Several attempts are reported in the scientific literature, to remove MO using CH-GO porous structures. Zhu et al. [
45] prepared chitosan-graphene oxide composites by freeze-drying, and proved that the structures that showed the largest specific surface area resulted in improved adsorption performances: MO was removed up to 95.3% from the starting solution. However, the GO/CH mass ratio that reached the largest adsorption efficiency was 10:1. Indeed, GO preparation requires time-consuming procedures and significant amounts of toxic solvents: the goal could be to obtain the same efficiencies using significantly lower amounts of filler. For this system, the saturation capacity was about 38.67 mg/g. Moreover, kinetic analysis highlighted that chemisorption takes place between MO and the composite. Shi et al. [
46] also carried out a study on the effect of GO on MO adsorption. They stated that a GO excess in the adsorbent can be detrimental to MO removal; once formulation was optimized, saturation capacity increased up to 543.4 mg/g. pH influences adsorption too: acidic pH results in highest MO removals, due to the accumulation of positive charges on the adsorbent surfaces. Other chitosan-based porous structures were employed for MO removal, incorporating MOFs and GO in the chitosan framework [
47]. Indeed, in this case, it was confirmed that smaller amounts of filler result in improved dye adsorption, provided that a balance between chemical and physical adsorption is ensured: respectively, they are associated with surface functional groups and pore size distribution. Using optimized adsorbent formulation, the maximum adsorption capacity was about 412 mg/g.

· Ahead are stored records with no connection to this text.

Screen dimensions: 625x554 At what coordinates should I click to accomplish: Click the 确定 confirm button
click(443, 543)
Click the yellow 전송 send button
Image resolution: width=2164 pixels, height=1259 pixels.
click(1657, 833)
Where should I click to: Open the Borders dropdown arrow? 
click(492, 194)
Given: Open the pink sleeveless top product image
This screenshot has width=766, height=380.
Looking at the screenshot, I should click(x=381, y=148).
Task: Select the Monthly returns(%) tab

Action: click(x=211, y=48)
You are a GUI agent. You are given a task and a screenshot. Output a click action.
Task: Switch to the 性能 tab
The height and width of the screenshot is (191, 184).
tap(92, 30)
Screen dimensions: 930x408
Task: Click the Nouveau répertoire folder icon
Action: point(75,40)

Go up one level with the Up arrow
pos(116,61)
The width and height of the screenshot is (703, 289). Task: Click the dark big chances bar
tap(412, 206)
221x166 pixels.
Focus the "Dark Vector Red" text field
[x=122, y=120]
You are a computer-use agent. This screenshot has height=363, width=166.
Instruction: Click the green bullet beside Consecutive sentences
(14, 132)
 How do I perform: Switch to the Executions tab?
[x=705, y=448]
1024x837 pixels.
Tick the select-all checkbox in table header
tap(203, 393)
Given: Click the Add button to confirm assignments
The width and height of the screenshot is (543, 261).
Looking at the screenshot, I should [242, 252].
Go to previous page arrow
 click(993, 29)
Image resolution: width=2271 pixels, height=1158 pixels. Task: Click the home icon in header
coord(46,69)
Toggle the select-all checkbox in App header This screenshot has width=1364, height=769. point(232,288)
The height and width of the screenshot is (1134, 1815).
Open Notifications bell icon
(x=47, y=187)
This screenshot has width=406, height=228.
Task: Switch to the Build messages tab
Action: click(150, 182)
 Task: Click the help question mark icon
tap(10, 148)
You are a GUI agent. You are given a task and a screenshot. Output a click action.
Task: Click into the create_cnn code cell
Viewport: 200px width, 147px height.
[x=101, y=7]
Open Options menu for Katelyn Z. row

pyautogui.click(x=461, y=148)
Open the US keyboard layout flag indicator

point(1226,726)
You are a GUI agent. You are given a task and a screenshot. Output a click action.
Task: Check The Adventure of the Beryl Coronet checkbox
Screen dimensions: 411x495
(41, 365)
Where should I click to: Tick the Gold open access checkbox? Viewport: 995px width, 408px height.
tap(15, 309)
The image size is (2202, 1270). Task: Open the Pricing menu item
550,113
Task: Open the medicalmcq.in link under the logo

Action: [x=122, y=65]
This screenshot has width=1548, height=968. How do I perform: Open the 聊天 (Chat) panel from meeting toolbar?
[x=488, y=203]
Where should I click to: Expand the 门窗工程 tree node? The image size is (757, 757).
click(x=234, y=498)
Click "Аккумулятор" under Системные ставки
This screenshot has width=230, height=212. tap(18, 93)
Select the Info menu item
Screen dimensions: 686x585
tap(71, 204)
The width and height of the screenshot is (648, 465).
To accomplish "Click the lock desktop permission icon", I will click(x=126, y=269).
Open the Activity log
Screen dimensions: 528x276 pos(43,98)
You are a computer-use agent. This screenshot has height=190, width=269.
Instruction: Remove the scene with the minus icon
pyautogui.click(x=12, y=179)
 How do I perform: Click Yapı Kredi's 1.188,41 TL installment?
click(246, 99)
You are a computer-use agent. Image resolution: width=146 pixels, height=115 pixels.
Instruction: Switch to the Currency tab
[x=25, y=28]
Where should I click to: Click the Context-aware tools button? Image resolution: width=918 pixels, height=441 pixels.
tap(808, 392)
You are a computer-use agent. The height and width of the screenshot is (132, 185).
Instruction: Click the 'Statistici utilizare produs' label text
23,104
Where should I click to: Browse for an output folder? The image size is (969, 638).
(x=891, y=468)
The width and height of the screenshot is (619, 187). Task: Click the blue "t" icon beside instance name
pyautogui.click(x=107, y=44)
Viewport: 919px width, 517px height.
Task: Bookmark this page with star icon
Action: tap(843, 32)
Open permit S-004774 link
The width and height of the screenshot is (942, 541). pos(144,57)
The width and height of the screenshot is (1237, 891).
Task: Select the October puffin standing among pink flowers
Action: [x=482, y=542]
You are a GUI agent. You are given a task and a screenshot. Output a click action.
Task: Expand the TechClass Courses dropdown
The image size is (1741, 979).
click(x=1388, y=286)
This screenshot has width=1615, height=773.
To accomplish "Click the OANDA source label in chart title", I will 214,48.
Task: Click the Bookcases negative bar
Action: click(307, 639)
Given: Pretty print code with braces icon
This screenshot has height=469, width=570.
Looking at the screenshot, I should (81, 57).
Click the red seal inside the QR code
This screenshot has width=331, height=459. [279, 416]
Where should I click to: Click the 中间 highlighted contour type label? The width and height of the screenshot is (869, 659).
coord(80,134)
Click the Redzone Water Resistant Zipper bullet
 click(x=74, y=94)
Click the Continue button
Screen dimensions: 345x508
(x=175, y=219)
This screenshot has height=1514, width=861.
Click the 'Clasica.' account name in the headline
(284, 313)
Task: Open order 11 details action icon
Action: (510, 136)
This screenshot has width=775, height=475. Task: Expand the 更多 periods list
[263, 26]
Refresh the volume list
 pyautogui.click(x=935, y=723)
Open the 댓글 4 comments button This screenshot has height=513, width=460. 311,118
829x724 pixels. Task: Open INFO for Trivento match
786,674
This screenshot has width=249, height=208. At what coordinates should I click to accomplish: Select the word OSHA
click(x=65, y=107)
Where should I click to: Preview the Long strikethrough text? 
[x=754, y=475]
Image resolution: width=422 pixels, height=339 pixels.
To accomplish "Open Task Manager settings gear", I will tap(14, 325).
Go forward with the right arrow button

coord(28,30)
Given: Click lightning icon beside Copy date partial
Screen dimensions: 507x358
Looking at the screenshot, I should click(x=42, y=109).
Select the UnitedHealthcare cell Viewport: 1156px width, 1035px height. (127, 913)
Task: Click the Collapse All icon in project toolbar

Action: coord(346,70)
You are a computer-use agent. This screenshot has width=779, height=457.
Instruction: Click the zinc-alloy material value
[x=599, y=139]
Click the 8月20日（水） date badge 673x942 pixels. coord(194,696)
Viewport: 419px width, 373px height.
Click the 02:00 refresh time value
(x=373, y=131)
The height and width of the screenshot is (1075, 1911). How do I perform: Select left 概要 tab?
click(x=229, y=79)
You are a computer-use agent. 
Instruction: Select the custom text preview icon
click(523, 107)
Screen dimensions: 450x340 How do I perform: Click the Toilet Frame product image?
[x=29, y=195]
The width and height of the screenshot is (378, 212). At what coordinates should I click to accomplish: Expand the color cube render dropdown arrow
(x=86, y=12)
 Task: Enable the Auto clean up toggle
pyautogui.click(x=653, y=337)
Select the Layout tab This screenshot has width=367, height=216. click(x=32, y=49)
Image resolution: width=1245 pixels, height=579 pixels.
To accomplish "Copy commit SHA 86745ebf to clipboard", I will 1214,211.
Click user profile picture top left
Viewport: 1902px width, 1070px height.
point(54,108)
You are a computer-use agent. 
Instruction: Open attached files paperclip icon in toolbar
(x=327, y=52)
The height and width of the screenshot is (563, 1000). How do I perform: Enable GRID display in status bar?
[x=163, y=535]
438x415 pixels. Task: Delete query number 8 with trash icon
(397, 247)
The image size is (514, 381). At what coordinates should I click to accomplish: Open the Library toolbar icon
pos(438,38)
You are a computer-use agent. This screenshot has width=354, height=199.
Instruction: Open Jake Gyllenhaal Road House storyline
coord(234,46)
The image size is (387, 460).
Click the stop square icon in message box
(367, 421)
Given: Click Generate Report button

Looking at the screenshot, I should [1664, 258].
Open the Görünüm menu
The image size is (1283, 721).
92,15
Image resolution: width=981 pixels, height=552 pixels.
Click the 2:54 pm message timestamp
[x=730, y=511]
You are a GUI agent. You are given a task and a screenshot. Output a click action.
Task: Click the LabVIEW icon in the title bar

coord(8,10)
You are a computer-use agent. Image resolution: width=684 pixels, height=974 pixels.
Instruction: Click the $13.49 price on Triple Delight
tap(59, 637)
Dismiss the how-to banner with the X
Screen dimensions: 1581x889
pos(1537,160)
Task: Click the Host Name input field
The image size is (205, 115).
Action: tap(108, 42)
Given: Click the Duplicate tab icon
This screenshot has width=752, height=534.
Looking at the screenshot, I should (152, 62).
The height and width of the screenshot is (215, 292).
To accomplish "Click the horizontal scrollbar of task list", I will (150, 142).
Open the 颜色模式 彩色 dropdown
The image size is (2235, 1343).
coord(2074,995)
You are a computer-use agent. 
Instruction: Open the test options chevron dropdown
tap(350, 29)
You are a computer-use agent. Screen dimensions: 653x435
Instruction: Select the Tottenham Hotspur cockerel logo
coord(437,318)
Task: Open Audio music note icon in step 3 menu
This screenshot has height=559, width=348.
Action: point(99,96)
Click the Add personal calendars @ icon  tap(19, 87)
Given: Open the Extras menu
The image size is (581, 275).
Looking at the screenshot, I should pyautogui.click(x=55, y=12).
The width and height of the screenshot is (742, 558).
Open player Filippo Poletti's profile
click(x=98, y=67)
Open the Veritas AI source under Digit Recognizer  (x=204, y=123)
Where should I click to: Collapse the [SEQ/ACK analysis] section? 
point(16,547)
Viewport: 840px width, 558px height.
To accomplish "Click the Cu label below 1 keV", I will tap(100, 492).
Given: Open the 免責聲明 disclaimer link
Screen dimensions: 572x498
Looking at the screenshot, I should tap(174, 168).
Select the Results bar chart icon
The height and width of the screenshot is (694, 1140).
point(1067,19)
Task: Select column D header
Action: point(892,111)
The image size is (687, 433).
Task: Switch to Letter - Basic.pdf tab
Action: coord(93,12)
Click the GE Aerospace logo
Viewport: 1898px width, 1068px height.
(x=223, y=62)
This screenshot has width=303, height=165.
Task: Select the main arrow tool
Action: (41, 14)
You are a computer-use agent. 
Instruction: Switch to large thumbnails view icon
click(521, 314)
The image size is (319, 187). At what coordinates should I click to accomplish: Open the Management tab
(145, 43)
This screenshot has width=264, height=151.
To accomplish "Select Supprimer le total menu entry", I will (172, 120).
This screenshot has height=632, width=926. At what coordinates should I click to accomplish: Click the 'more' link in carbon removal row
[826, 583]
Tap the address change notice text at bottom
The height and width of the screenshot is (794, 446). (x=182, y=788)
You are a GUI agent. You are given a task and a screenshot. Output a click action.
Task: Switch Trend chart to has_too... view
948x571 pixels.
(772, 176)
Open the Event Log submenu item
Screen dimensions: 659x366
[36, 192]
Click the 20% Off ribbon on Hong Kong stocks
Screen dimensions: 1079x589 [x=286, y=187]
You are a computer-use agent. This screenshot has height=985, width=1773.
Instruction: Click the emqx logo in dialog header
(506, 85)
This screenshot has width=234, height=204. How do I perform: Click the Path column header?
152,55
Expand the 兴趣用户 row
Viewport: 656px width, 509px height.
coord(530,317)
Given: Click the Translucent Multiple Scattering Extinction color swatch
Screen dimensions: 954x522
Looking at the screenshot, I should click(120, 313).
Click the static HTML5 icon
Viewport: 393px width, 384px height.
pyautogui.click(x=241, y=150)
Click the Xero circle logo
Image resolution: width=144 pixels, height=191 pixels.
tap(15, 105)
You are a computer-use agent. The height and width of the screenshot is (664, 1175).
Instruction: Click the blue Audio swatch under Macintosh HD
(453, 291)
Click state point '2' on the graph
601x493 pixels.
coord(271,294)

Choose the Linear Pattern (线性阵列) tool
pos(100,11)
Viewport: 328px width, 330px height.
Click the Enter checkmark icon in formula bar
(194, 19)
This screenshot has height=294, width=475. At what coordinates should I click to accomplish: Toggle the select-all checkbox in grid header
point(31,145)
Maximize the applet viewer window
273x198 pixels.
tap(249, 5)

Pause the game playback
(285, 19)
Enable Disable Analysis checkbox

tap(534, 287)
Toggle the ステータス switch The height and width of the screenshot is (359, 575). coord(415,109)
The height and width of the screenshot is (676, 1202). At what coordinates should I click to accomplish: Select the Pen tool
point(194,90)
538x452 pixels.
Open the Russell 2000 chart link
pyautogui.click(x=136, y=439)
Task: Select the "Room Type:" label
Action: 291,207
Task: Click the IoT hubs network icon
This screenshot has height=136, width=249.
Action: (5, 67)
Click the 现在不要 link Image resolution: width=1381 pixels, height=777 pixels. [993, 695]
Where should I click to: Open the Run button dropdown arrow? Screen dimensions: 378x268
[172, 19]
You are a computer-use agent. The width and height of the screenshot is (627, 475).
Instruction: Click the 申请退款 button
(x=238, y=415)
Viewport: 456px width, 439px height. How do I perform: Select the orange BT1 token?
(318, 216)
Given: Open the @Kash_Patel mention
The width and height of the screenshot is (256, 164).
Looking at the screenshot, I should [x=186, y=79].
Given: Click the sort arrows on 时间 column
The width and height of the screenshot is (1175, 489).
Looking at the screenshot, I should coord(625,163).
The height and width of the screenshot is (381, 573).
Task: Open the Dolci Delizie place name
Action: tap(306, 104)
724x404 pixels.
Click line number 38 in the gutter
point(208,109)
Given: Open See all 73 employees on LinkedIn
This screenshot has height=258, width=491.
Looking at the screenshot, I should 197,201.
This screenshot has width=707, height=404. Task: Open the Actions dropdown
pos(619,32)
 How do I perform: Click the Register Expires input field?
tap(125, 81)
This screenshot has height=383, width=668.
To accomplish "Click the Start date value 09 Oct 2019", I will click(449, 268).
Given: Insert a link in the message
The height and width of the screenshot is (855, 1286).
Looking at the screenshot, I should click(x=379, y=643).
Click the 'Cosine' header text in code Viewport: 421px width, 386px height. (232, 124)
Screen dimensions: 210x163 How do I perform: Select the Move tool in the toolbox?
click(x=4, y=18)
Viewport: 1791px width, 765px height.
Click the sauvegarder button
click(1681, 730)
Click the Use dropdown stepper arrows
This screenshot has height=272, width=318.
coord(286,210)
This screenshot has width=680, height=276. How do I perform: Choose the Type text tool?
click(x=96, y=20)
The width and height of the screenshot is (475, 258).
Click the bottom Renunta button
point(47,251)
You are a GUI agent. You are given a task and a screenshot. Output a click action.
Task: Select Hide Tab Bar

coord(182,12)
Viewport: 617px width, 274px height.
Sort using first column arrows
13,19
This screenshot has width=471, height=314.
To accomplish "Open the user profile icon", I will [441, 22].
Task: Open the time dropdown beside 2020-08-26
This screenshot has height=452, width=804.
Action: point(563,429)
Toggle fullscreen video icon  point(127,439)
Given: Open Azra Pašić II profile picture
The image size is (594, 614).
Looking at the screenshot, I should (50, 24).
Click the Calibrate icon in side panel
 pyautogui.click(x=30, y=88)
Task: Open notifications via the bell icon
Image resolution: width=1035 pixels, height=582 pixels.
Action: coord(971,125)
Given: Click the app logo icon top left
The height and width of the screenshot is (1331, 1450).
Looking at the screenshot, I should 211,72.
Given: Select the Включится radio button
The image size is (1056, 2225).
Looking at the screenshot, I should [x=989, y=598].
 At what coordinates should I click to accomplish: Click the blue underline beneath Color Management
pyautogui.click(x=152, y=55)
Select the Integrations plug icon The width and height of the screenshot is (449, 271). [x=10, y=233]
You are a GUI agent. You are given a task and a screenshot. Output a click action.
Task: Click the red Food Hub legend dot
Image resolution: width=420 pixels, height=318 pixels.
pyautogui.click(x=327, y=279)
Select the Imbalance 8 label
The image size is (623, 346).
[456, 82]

To the best of our knowledge, it is not reported any attempt to use nanostructured chitosan-based aerogels produced using SC-CO2 gel drying for MO adsorption. Therefore, the aim of this work is to produce chitosan aerogels via supercritical drying, eventually loaded with GO, and to assess their utilization towards MO removal. Morphological analysis on the produced aerogels was carried out; the effect of driving force and adsorbent dosage were studied. Isotherm and kinetic analysis are also proposed, to understand how adsorption takes place onto nanostructured devices.
4. Conclusions
Chitosan/graphene oxide nanostructured adsorbents, produced by supercritical drying at 200 bar and 35 °C, were proved to be effective adsorbents for MO dye. Indeed, the nanostructure was better employed at larger driving forces, meaning that there exists a kinetic limitation that weighs on MO removal. Moreover, removal efficiency of 85% was achieved by using a CH-GO dosage of 8 g/L, that represents a promising result for further studies. Kinetic analyses proved that MO adsorption on CH-GO composite is a complex multi-step process, that involves different mass transfer phenomena that in view of an industrial scale-up, should be accelerated.
Overall, although the first results obtained in the present work are promising, future studies will be dedicated to make the system more efficient towards MO removal, by testing the effect of pH on adsorption efficiency, and to further investigate the phenomenology that stands behind adsorption using nanostructured biopolymeric sorbents.